Consider how Conservative Judaism has progressed from mixed pews to the present day. It now endorses same-sex marriage, and although it continues to prohibit intermarriage, it dropped its ban on inter-dating by United Synagogue Youth leaders just last year. If formal acceptance of intermarriage is subject to “rebranding,” is the conclusion in doubt? By following a poll of members, the PR-driven “brand” of 2016 will be still more nebulous than the “principles” of 1988. This may improve short-term retention, but will only hasten the movement’s decline.
This tragedy hits home. Just over a year ago, Daniel Gordis, grandson of the chairman of the commission that wrote “Emet Ve’Emunah,” authored “Conservative Judaism: A Requiem.” He wrote poignantly of the implosion of the Conservative movement, which he termed the direct consequence of “abandoning a commitment to Jewish substance.” In order to stand for something, a religious movement cannot rely upon “interviewing hundreds of [members]” to determine its standards. On the contrary, it must make demands.
In my youth, I (Yaakov Menken) was inspired by Solomon Schechter students who knew how to read Hebrew prayers. But in college I quickly realized that in order to find people who took Judaism seriously, you prayed with the Orthodox. And then I visited Jerusalem. The rest, as they say, is history.
Fifty years ago, much of American Jewry believed that the Orthodox were a dying vestige. Rather than accommodating its members, Orthodoxy did the opposite — expecting full-day Jewish education for every boy and girl. Every PR firm would have derided this as ridiculous. In just the past 20 years, however, enrollment in traditional Orthodox day schools has more than doubled.
The Conservative movement could still choose Jewish substance.
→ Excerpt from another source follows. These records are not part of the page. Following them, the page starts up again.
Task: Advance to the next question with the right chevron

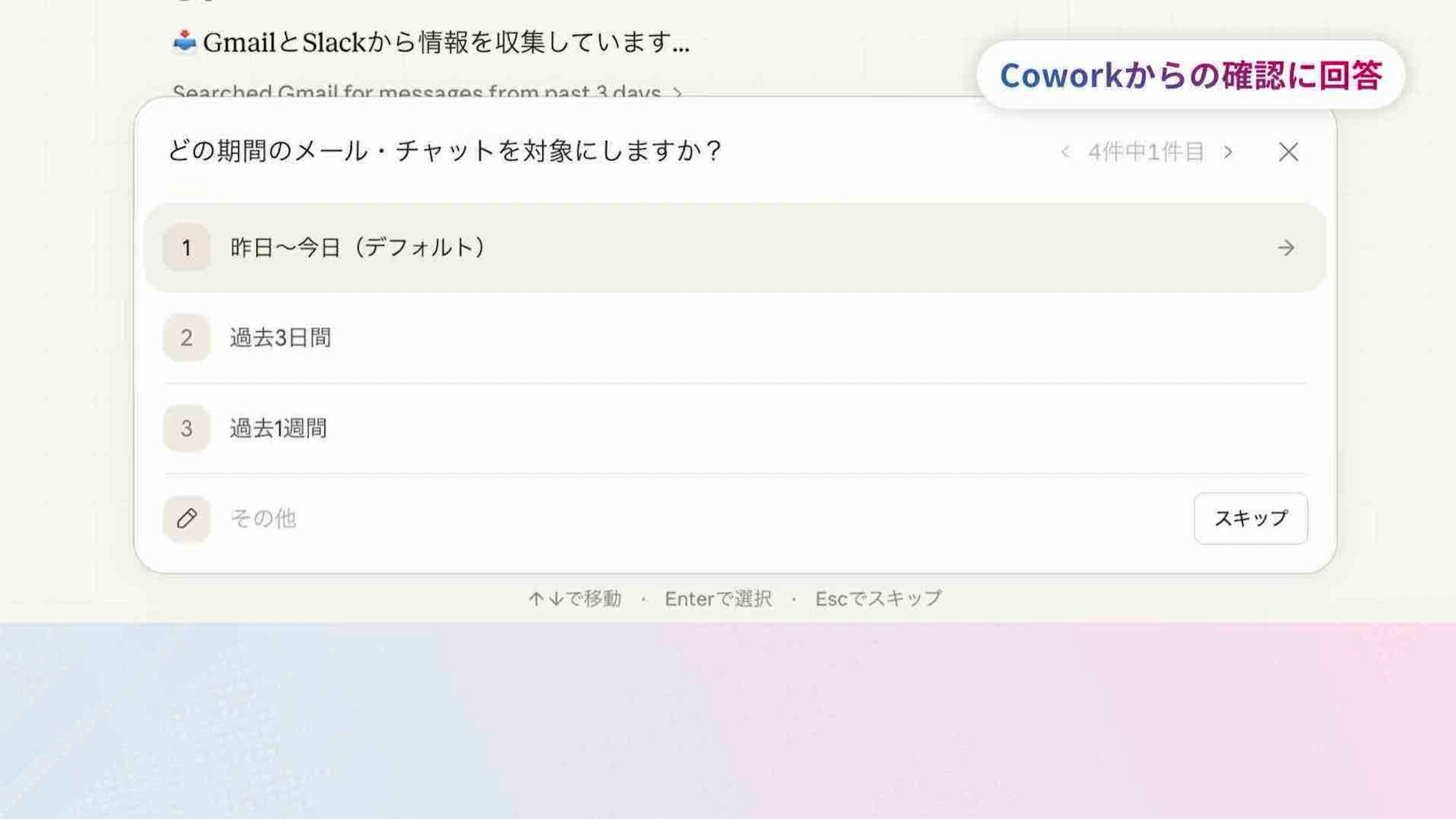Action: pos(1227,152)
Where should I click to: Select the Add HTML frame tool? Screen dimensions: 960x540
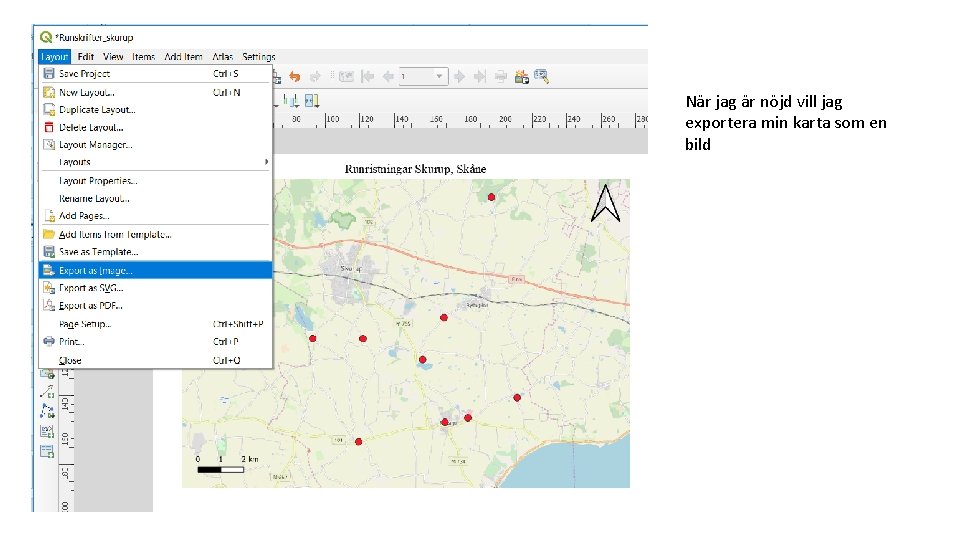[47, 431]
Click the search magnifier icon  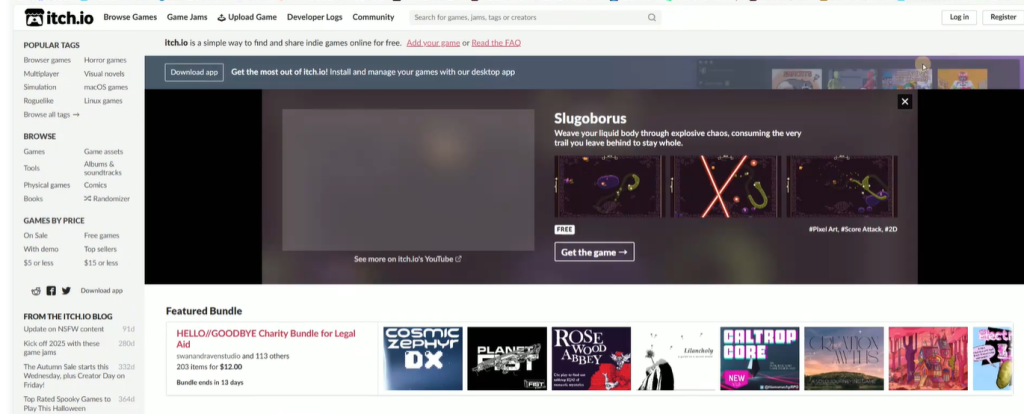651,17
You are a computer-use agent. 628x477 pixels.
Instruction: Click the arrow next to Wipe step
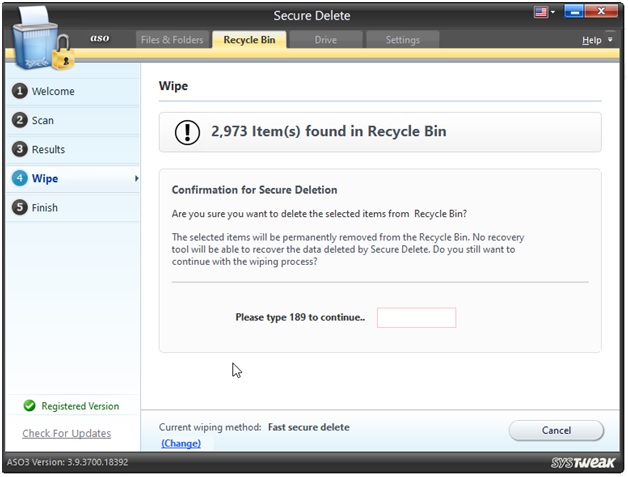135,179
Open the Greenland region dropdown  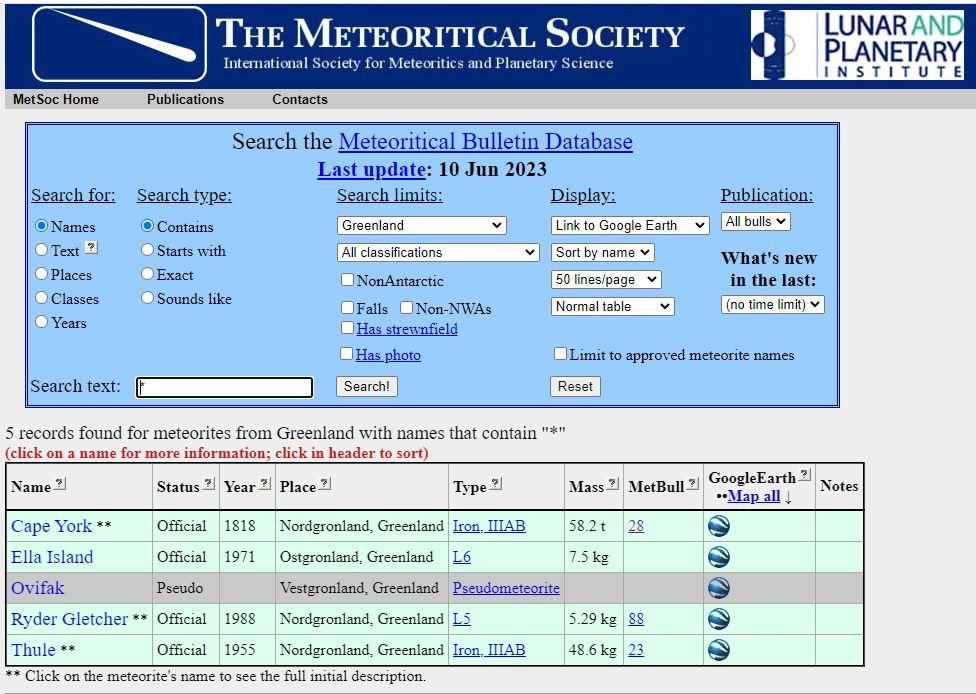pyautogui.click(x=422, y=226)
At its founding, the movement unabashedly professed belief in the deity who gave our Torah, hired some of the greatest Talmudic scholars to teach at JTS and expected a baseline of true halachic observance from every Jew. Effort spent upon branding could be far better spent upon increasing the educational opportunities for its members, especially the declining numbers of young adults, to help them meet this standard.
Yes, returning to such high expectations will undoubtedly inspire the Jewishly uninspired to leave — but this has happened repeatedly throughout our history. Only those who retained “Jewish substance” retained Jewish grandchildren.
It would be tragic, indeed, if the movement were to try to hide its decline behind a marketing blitz, rather than refocusing upon the core tenets that have made Judaism relevant for thousands of years.
Rabbi Yaakov Menken is the director of Project Genesis-Torah.org and the co-editor of Cross-Currents.com, an Orthodox online journal. Rabbi Pesach Lerner is the executive vice president emeritus of the National Council of Young Israel.